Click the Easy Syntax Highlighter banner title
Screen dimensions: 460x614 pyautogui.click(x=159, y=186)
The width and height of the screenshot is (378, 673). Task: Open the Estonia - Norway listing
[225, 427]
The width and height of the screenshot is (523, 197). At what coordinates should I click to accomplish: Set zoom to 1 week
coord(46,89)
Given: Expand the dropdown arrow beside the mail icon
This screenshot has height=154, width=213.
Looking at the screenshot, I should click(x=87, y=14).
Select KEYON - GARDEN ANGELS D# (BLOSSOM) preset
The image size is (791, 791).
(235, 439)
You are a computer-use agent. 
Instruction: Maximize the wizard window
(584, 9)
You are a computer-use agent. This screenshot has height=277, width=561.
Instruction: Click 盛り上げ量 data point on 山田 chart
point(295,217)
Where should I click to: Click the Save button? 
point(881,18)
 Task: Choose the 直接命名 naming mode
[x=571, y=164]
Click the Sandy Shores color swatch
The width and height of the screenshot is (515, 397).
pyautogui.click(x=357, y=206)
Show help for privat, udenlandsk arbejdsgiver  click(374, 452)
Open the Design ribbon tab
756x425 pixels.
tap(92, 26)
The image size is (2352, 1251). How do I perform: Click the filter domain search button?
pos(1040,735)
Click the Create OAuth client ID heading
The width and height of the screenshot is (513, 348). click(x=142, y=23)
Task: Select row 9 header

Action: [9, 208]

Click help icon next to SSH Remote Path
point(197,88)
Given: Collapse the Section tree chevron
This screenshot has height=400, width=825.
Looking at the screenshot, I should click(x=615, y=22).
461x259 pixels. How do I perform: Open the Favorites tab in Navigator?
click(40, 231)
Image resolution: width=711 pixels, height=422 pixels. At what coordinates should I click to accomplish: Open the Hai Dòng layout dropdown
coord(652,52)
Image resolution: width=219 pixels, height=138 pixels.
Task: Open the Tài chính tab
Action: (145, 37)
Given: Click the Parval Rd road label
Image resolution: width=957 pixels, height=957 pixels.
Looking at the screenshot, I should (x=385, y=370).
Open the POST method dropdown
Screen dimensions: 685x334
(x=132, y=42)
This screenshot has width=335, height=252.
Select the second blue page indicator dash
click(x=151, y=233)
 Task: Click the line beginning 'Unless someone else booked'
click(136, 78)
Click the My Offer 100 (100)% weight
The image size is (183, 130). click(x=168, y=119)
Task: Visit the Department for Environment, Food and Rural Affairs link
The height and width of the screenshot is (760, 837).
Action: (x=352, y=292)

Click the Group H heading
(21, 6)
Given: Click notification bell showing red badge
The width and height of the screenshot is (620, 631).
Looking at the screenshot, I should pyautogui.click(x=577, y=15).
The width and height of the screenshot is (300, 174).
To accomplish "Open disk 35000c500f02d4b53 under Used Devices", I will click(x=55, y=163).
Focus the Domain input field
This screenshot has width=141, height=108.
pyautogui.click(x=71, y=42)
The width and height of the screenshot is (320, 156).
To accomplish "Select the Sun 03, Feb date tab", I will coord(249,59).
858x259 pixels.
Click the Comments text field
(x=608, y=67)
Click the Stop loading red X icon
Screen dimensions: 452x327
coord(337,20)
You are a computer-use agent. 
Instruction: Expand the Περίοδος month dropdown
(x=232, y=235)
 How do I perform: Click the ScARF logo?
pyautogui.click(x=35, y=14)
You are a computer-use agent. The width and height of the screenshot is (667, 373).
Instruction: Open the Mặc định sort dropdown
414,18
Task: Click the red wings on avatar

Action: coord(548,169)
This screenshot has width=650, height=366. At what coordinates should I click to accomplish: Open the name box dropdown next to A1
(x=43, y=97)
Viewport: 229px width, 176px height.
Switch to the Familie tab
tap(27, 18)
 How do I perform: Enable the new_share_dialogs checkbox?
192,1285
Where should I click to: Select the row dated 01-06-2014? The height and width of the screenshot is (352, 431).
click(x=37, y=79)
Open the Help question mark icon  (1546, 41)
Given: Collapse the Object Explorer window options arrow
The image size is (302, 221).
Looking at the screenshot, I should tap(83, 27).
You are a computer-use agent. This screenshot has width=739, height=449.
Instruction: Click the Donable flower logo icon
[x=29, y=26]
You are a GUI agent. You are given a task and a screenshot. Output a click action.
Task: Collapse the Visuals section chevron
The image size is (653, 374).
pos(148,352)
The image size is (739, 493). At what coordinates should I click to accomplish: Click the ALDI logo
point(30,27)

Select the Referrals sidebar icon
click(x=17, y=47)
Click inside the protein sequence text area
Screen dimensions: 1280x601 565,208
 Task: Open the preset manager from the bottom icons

▸ **What is being asked**: Repeat the records above in full, word for word.

▸ **Answer**:
Click the Easy Syntax Highlighter banner title
Screen dimensions: 460x614 pyautogui.click(x=159, y=186)
The width and height of the screenshot is (378, 673). Task: Open the Estonia - Norway listing
[225, 427]
The width and height of the screenshot is (523, 197). At what coordinates should I click to accomplish: Set zoom to 1 week
coord(46,89)
Given: Expand the dropdown arrow beside the mail icon
This screenshot has height=154, width=213.
Looking at the screenshot, I should click(x=87, y=14).
Select KEYON - GARDEN ANGELS D# (BLOSSOM) preset
The image size is (791, 791).
(235, 439)
You are a computer-use agent. 
Instruction: Maximize the wizard window
(584, 9)
You are a computer-use agent. This screenshot has height=277, width=561.
Instruction: Click 盛り上げ量 data point on 山田 chart
point(295,217)
Where should I click to: Click the Save button? 
point(881,18)
 Task: Choose the 直接命名 naming mode
[x=571, y=164]
Click the Sandy Shores color swatch
The width and height of the screenshot is (515, 397).
pyautogui.click(x=357, y=206)
Show help for privat, udenlandsk arbejdsgiver  click(374, 452)
Open the Design ribbon tab
756x425 pixels.
tap(92, 26)
The image size is (2352, 1251). How do I perform: Click the filter domain search button?
pos(1040,735)
Click the Create OAuth client ID heading
The width and height of the screenshot is (513, 348). click(x=142, y=23)
Task: Select row 9 header

Action: [9, 208]

Click help icon next to SSH Remote Path
point(197,88)
Given: Collapse the Section tree chevron
This screenshot has height=400, width=825.
Looking at the screenshot, I should click(x=615, y=22).
461x259 pixels. How do I perform: Open the Favorites tab in Navigator?
click(40, 231)
Image resolution: width=711 pixels, height=422 pixels. At what coordinates should I click to accomplish: Open the Hai Dòng layout dropdown
coord(652,52)
Image resolution: width=219 pixels, height=138 pixels.
Task: Open the Tài chính tab
Action: (145, 37)
Given: Click the Parval Rd road label
Image resolution: width=957 pixels, height=957 pixels.
Looking at the screenshot, I should (x=385, y=370).
Open the POST method dropdown
Screen dimensions: 685x334
(x=132, y=42)
This screenshot has width=335, height=252.
Select the second blue page indicator dash
click(x=151, y=233)
 Task: Click the line beginning 'Unless someone else booked'
click(136, 78)
Click the My Offer 100 (100)% weight
The image size is (183, 130). click(x=168, y=119)
Task: Visit the Department for Environment, Food and Rural Affairs link
The height and width of the screenshot is (760, 837).
Action: (x=352, y=292)

Click the Group H heading
(21, 6)
Given: Click notification bell showing red badge
The width and height of the screenshot is (620, 631).
Looking at the screenshot, I should pyautogui.click(x=577, y=15).
The width and height of the screenshot is (300, 174).
To accomplish "Open disk 35000c500f02d4b53 under Used Devices", I will click(x=55, y=163).
Focus the Domain input field
This screenshot has width=141, height=108.
pyautogui.click(x=71, y=42)
The width and height of the screenshot is (320, 156).
To accomplish "Select the Sun 03, Feb date tab", I will coord(249,59).
858x259 pixels.
Click the Comments text field
(x=608, y=67)
Click the Stop loading red X icon
Screen dimensions: 452x327
coord(337,20)
You are a computer-use agent. 
Instruction: Expand the Περίοδος month dropdown
(x=232, y=235)
 How do I perform: Click the ScARF logo?
pyautogui.click(x=35, y=14)
You are a computer-use agent. The width and height of the screenshot is (667, 373).
Instruction: Open the Mặc định sort dropdown
414,18
Task: Click the red wings on avatar

Action: coord(548,169)
This screenshot has width=650, height=366. At what coordinates should I click to accomplish: Open the name box dropdown next to A1
(x=43, y=97)
Viewport: 229px width, 176px height.
Switch to the Familie tab
tap(27, 18)
 How do I perform: Enable the new_share_dialogs checkbox?
192,1285
Where should I click to: Select the row dated 01-06-2014? The height and width of the screenshot is (352, 431).
click(x=37, y=79)
Open the Help question mark icon  (1546, 41)
Given: Collapse the Object Explorer window options arrow
The image size is (302, 221).
Looking at the screenshot, I should tap(83, 27).
You are a computer-use agent. This screenshot has width=739, height=449.
Instruction: Click the Donable flower logo icon
[x=29, y=26]
You are a GUI agent. You are given a task and a screenshot. Output a click action.
Task: Collapse the Visuals section chevron
The image size is (653, 374).
pos(148,352)
The image size is (739, 493). At what coordinates should I click to accomplish: Click the ALDI logo
point(30,27)

Select the Referrals sidebar icon
click(x=17, y=47)
Click inside the protein sequence text area
Screen dimensions: 1280x601 565,208
 Task: Open the preset manager from the bottom icons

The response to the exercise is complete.